- Opening Delimiter -
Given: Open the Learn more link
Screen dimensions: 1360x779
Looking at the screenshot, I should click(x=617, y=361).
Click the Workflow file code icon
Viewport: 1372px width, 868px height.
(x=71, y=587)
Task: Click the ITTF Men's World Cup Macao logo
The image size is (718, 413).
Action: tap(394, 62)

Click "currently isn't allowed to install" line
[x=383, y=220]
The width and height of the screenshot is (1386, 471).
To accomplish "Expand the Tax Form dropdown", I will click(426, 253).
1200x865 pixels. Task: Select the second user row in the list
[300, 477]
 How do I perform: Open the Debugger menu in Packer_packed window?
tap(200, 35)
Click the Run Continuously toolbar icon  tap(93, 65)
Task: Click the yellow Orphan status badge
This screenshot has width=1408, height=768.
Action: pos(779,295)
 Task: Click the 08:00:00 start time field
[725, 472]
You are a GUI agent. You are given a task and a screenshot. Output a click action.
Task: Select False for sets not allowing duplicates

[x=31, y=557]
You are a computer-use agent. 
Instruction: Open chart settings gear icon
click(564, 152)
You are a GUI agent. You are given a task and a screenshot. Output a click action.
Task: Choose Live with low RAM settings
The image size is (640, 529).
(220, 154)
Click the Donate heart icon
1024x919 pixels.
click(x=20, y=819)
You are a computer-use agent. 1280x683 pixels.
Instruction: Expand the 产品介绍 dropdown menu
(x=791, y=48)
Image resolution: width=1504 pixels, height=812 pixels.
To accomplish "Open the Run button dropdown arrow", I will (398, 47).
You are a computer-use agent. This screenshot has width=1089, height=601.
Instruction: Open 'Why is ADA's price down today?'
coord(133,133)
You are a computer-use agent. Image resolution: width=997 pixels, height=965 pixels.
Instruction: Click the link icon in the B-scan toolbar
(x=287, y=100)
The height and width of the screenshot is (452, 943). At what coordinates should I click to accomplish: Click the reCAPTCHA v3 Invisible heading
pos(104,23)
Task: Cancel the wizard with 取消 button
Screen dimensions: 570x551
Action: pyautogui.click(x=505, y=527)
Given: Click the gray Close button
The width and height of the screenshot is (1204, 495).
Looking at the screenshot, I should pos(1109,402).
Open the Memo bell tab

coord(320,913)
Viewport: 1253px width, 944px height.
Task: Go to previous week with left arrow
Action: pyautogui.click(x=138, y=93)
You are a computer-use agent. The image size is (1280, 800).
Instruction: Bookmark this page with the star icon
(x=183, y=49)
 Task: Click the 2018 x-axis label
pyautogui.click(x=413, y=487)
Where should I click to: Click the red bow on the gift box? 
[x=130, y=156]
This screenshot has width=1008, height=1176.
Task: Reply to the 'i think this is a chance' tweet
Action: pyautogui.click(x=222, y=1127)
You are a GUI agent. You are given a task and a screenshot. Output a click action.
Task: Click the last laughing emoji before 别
- Closing Delimiter -
Task: Where a line of the data contains the string "will", include it in a count, and state that count alone.

Result below: 2